Walter was a confirmed atheist, or at the very least an agnostic, and his favorite sport was arguing with loved ones about religion. The Torah says that man is created in God's image. It is written in the Zohar: "With Beginning --- created God." When we live our lives with intention, as Walter did, we create god in our world. Walter helped to create a world that was the antithesis of Nazi Germany through his conduct as a father, grandfather, and community member. And he did it very quietly. I don't know if anyone else in the Reichelt family knows this story. I never mentioned it to them.

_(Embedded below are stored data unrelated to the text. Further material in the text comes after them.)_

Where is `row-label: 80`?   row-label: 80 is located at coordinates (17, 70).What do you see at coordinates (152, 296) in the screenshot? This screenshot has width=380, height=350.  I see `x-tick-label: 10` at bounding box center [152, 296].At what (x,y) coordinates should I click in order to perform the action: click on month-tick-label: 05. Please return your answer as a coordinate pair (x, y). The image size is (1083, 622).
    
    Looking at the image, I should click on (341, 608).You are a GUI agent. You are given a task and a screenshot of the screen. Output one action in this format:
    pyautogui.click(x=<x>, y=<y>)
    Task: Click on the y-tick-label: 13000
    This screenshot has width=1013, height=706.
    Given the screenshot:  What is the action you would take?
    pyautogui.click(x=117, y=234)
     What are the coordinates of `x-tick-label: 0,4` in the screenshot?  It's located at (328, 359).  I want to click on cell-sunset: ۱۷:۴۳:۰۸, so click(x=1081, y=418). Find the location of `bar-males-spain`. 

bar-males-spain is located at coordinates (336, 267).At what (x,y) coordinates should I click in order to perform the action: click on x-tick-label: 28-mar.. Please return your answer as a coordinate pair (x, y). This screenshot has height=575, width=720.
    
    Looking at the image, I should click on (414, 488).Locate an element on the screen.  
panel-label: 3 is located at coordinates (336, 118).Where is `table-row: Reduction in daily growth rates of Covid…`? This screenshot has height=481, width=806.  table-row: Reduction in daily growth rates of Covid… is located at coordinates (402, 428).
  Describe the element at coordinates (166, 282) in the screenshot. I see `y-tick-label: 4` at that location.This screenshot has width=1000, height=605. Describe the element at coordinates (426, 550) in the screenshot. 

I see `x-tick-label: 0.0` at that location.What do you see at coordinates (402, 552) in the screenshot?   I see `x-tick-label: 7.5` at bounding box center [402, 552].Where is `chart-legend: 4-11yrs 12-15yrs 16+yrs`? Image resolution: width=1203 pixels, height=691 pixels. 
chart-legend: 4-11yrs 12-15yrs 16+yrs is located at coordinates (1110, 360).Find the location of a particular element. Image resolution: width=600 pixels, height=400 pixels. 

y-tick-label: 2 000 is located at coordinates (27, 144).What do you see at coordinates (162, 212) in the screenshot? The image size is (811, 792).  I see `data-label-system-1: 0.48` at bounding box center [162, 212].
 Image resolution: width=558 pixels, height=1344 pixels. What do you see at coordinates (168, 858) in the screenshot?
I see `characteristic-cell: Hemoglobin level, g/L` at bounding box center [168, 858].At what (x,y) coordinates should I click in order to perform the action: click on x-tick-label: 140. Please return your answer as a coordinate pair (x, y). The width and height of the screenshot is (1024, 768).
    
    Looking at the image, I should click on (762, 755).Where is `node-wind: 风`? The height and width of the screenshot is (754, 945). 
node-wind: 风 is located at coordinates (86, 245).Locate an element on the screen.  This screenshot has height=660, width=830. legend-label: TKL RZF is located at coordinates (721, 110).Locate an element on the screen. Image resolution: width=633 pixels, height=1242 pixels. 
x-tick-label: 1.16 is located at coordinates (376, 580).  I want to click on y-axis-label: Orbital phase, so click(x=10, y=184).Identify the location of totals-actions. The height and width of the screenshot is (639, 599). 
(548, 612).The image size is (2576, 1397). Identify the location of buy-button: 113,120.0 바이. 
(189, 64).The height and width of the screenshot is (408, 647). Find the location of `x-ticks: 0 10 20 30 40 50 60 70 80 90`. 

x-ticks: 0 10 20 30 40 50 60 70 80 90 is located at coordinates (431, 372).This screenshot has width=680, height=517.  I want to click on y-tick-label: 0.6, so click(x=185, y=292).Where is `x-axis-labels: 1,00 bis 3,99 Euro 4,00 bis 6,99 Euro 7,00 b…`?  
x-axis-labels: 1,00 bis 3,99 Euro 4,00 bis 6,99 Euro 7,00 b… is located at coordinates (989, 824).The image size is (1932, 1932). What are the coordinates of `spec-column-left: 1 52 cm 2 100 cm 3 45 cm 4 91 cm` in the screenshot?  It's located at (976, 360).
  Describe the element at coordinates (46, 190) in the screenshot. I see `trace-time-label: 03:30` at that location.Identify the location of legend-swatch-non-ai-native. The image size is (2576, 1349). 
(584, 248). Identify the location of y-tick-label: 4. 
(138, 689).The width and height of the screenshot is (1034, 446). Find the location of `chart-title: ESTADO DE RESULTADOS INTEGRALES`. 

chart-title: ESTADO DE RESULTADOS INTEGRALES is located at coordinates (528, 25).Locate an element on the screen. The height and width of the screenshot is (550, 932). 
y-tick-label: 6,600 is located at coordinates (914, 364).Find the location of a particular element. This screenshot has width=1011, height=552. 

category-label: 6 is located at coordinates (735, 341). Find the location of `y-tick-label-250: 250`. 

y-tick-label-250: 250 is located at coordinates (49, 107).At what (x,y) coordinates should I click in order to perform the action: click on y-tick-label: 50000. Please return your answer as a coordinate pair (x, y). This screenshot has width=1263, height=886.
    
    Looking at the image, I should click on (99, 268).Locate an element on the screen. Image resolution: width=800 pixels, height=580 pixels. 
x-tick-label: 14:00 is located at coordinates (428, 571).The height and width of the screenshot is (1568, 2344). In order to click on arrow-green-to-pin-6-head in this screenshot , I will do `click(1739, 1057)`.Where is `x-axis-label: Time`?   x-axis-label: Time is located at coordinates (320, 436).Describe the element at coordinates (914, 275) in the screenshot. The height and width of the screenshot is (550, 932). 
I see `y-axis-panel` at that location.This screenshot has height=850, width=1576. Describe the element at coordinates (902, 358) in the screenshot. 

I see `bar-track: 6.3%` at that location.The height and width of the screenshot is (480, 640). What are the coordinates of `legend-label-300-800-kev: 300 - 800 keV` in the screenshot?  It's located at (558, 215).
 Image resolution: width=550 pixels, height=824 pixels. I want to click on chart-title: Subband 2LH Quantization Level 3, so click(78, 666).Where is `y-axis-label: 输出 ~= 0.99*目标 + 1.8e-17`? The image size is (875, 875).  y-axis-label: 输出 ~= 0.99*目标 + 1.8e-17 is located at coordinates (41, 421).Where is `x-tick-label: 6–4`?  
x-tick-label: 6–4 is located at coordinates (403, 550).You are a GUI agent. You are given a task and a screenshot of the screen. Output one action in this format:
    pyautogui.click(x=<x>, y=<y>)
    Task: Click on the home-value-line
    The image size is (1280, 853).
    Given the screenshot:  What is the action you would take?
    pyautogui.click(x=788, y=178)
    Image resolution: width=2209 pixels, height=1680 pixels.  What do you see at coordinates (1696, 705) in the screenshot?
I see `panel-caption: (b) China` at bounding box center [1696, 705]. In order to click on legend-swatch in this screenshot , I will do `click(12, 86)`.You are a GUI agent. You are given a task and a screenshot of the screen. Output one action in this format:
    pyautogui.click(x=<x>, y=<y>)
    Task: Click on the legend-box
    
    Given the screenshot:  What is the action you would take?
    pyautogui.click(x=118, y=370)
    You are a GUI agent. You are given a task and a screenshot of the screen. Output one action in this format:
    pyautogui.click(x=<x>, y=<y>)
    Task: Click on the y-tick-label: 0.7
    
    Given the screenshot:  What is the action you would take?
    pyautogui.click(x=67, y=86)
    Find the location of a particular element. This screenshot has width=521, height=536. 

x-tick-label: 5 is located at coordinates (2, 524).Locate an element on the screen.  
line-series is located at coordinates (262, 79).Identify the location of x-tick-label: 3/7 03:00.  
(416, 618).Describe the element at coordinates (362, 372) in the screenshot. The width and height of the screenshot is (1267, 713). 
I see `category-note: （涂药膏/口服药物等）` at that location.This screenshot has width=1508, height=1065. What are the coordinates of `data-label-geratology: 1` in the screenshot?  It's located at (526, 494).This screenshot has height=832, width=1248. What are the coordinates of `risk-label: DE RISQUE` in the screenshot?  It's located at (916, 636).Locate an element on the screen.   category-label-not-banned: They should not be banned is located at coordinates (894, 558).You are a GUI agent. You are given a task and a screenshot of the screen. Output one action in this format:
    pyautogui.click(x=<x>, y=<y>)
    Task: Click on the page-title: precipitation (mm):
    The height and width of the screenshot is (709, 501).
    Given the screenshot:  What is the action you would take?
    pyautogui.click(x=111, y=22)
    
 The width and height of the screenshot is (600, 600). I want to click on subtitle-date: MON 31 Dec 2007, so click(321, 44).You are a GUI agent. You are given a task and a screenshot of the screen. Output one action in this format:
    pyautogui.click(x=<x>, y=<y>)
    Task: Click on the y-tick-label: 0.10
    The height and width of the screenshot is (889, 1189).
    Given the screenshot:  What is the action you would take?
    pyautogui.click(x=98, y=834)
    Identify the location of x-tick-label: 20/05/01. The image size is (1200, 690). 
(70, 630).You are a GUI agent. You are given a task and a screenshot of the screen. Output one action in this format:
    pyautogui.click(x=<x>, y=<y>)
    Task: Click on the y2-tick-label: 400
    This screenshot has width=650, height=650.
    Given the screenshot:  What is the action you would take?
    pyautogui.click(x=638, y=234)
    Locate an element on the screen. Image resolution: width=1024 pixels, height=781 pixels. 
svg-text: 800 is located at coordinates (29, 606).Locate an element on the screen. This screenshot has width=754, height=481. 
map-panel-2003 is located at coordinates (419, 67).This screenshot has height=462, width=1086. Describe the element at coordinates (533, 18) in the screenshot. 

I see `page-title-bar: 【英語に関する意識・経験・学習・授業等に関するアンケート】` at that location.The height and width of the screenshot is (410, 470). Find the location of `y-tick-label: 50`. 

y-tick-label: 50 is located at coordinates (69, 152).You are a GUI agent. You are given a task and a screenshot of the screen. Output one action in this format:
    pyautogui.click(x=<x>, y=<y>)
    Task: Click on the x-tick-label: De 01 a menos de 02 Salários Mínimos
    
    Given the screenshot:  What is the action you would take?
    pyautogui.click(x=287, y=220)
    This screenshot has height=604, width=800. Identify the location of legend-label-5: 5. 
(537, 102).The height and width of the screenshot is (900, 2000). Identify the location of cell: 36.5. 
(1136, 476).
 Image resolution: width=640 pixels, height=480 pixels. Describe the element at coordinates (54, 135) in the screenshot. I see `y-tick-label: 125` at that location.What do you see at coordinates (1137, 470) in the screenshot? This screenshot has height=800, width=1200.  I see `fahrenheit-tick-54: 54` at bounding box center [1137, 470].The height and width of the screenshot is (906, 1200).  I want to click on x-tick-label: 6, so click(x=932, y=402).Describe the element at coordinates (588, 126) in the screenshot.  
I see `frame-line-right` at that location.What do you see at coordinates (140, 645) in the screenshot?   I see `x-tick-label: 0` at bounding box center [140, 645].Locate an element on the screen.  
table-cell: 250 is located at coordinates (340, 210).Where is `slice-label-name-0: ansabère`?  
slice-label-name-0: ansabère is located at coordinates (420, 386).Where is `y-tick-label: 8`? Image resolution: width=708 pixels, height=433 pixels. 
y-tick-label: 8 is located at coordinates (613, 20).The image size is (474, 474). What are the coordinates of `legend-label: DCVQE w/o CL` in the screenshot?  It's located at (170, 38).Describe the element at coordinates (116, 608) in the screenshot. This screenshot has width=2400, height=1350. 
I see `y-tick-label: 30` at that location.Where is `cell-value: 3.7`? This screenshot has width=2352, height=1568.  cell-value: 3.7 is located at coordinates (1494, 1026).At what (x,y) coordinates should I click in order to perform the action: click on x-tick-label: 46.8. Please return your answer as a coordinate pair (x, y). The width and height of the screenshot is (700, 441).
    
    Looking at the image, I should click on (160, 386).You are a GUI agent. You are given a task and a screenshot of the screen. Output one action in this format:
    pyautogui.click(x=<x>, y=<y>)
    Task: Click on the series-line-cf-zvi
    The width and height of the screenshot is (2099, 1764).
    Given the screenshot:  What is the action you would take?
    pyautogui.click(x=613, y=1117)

Some of you know that recently I've become the subject of negative press in New Mexico from media outlets that don't think it's appropriate for County employees to be sent to a conference to learn how to incorporate social media into community organizing. I've received a surprising amount of hate mail and hate tweets from a few anonymous individuals. Most of the content is noise, bigotry and name-calling and does not even appear to come from Rio Arriba County. It is filled with code words intended to incite anger at people of color, women and gays.
Our lives are given to us by God. No human being can take them away. They can only intimidate us to the point that we fail to live the lives we were gifted.
Walter was a hero because he fully lived the life God gave him. I intend to not let myself be intimidated by a few haters, and to continue learning from other activists new ways to build local power and to develop a strong local voice. I'm embedding a video featuring some of the people and activities that make NN a great place to be. It's not comprehensive. It's just some folks I was able to shanghai in the community room between workshops. I love Netroots Nation because of its inclusivity, its atmosphere of inclusion and tolerance, its willingness to allow individuals to assign their own meaning to events in their lives, and its focus on community-building activity.
I hope you enjoy it, and thank you for being there for me.